Collected data entries
= Beginning of Section =

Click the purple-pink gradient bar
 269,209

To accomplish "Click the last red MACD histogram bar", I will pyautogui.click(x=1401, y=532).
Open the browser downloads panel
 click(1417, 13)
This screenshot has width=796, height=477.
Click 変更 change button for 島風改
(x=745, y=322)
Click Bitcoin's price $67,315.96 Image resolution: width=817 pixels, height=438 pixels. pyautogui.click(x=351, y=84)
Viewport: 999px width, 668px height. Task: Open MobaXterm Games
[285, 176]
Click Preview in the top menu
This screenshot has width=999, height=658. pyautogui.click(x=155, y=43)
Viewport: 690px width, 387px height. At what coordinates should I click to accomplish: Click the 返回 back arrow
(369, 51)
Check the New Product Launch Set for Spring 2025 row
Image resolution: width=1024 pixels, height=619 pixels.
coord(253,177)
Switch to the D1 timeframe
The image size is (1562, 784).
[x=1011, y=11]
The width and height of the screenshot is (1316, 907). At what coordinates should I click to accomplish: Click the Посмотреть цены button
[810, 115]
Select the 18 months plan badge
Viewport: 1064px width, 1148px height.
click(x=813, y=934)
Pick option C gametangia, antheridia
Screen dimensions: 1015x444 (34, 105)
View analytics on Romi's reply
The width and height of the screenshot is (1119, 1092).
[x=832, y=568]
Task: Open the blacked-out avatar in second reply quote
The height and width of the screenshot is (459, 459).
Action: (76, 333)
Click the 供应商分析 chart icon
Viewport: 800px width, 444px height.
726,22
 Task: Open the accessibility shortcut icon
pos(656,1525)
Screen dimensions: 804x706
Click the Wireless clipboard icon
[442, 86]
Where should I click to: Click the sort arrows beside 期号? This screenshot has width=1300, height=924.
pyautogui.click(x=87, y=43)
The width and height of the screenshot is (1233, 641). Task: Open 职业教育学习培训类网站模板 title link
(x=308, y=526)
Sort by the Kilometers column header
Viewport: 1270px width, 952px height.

= End of Section =

Set down every entry exactly as it appears.

- **Task answer**
Click the purple-pink gradient bar
 269,209

To accomplish "Click the last red MACD histogram bar", I will pyautogui.click(x=1401, y=532).
Open the browser downloads panel
 click(1417, 13)
This screenshot has width=796, height=477.
Click 変更 change button for 島風改
(x=745, y=322)
Click Bitcoin's price $67,315.96 Image resolution: width=817 pixels, height=438 pixels. pyautogui.click(x=351, y=84)
Viewport: 999px width, 668px height. Task: Open MobaXterm Games
[285, 176]
Click Preview in the top menu
This screenshot has width=999, height=658. pyautogui.click(x=155, y=43)
Viewport: 690px width, 387px height. At what coordinates should I click to accomplish: Click the 返回 back arrow
(369, 51)
Check the New Product Launch Set for Spring 2025 row
Image resolution: width=1024 pixels, height=619 pixels.
coord(253,177)
Switch to the D1 timeframe
The image size is (1562, 784).
[x=1011, y=11]
The width and height of the screenshot is (1316, 907). At what coordinates should I click to accomplish: Click the Посмотреть цены button
[810, 115]
Select the 18 months plan badge
Viewport: 1064px width, 1148px height.
click(x=813, y=934)
Pick option C gametangia, antheridia
Screen dimensions: 1015x444 (34, 105)
View analytics on Romi's reply
The width and height of the screenshot is (1119, 1092).
[x=832, y=568]
Task: Open the blacked-out avatar in second reply quote
The height and width of the screenshot is (459, 459).
Action: (76, 333)
Click the 供应商分析 chart icon
Viewport: 800px width, 444px height.
726,22
 Task: Open the accessibility shortcut icon
pos(656,1525)
Screen dimensions: 804x706
Click the Wireless clipboard icon
[442, 86]
Where should I click to: Click the sort arrows beside 期号? This screenshot has width=1300, height=924.
pyautogui.click(x=87, y=43)
The width and height of the screenshot is (1233, 641). Task: Open 职业教育学习培训类网站模板 title link
(x=308, y=526)
Sort by the Kilometers column header
Viewport: 1270px width, 952px height.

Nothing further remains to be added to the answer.